With first-quarter moon occurring next Monday, moonlight won't really be a distraction as we explore some of the most storied constellations in the heavens.
You won't need a telescope or binoculars to take part in our panoramic survey, but a comfortable deck-chair and an observing spot with an unobstructed view to the north will increase your comfort and enjoyment no end.
We begin our journey with the constellation Orion. By 8pm, the Hunter is starting to get fairly low in the northwest, but even from the centre of a town or city, the three stars which comprise its distinctive belt and the bright stars Betelgeuse and Rigel should be easy to locate.

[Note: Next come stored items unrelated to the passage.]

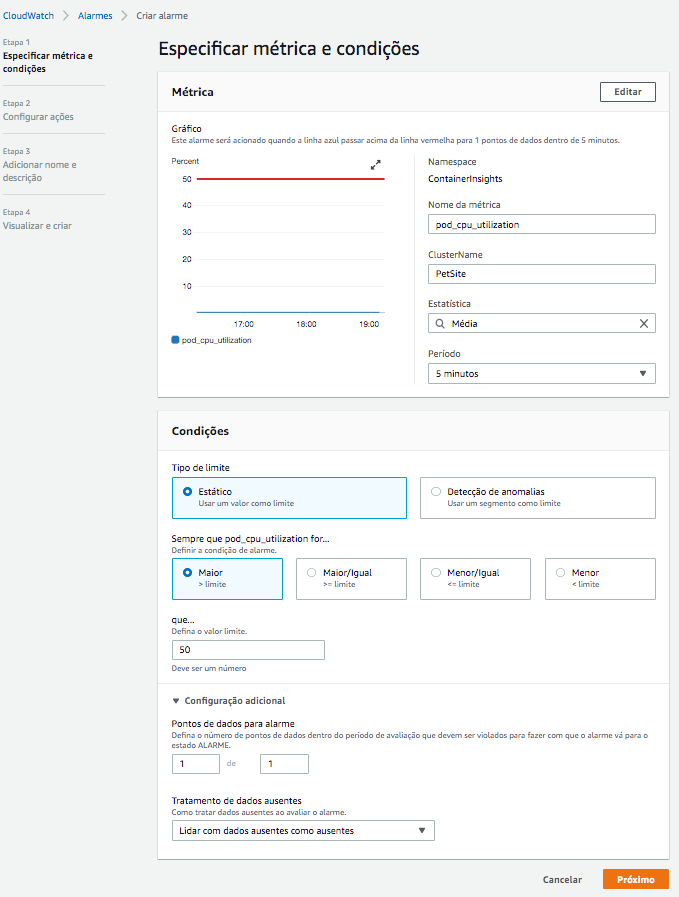The image size is (679, 897).
Task: Open the Período dropdown
Action: click(x=542, y=374)
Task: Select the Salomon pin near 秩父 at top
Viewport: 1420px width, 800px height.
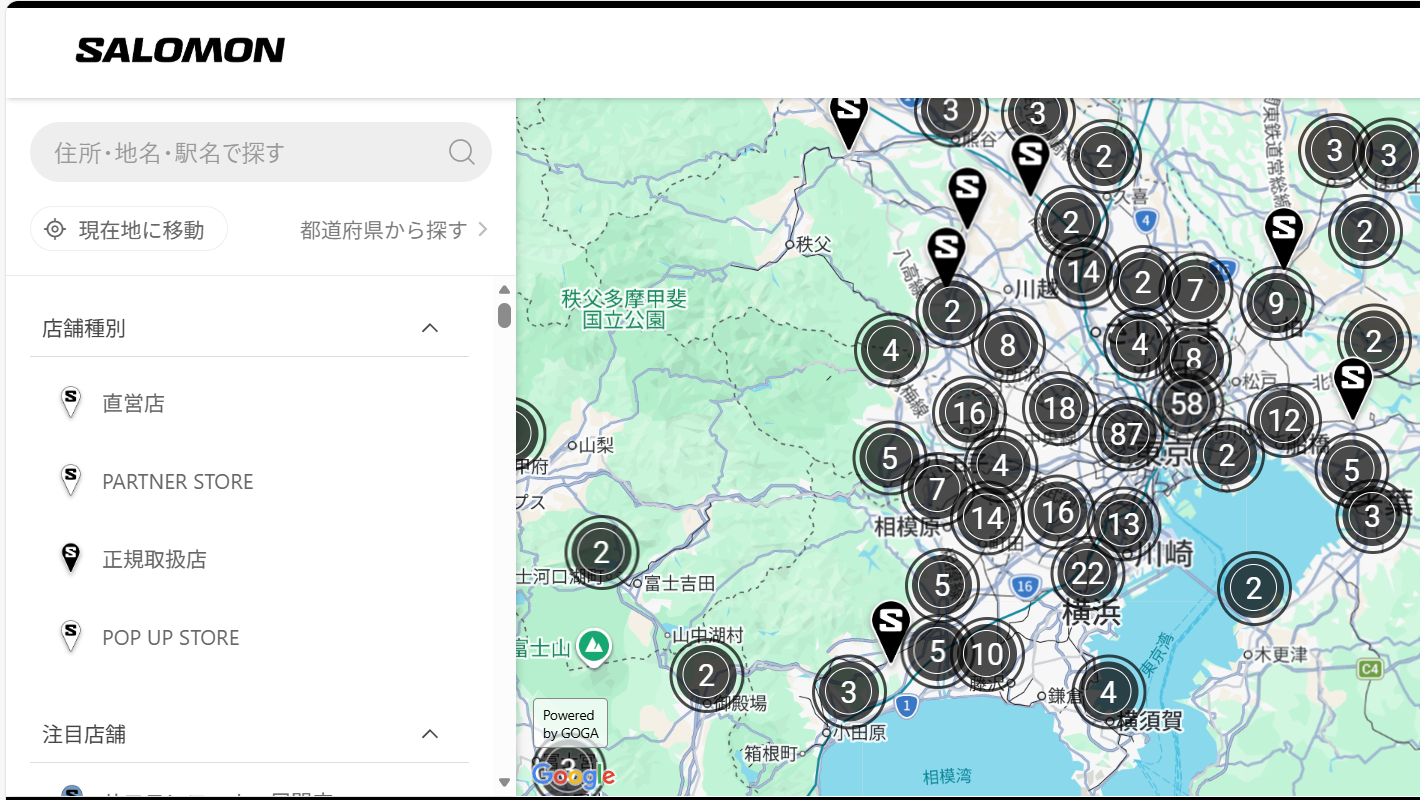Action: (x=848, y=118)
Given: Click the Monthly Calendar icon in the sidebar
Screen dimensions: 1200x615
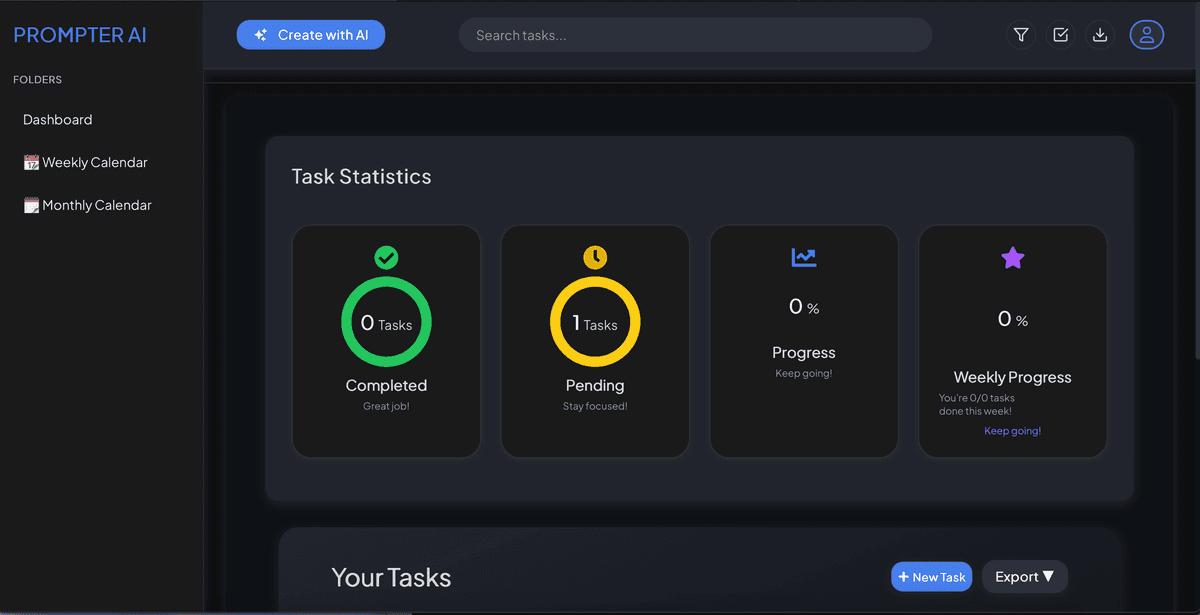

It's worth noting the colour of Orion's brighter stars, since their colour tells us their surface temperatures. Blue stars like Rigel, whose surface temperature is over 12,000degC, are much hotter than red stars such as Betelgeuse (whose surface temperature is just 3500degC).
Once you have feasted upon Orion's celestial delights, cast your gaze eastwards, pausing for a moment to take in the bright white star Procyon, in the constellation Canis Minor.
According to legend, Canis Minor was one of the two faithful dogs which followed their master Orion across the sky.
Astronomers have measured the distance to Procyon as just over 11 light years, which means that it is one of the closest bright stars to Earth.
If you have an unobstructed view of the northern horizon, and look below Procyon, you should be able to spot another couple of distinctively coloured stars, the orange hue of Pollux and blue-white Castor, the two brightest stars in Gemini.
To the east of Gemini is Cancer, another constellation of the Zodiac. To be honest, Cancer is a region of the sky devoid of any interesting bright stars, so we will move on swiftly to explore Leo, the Lion, the inverted head of which resembles a fish hook suspended beneath the bright blue star Regulus.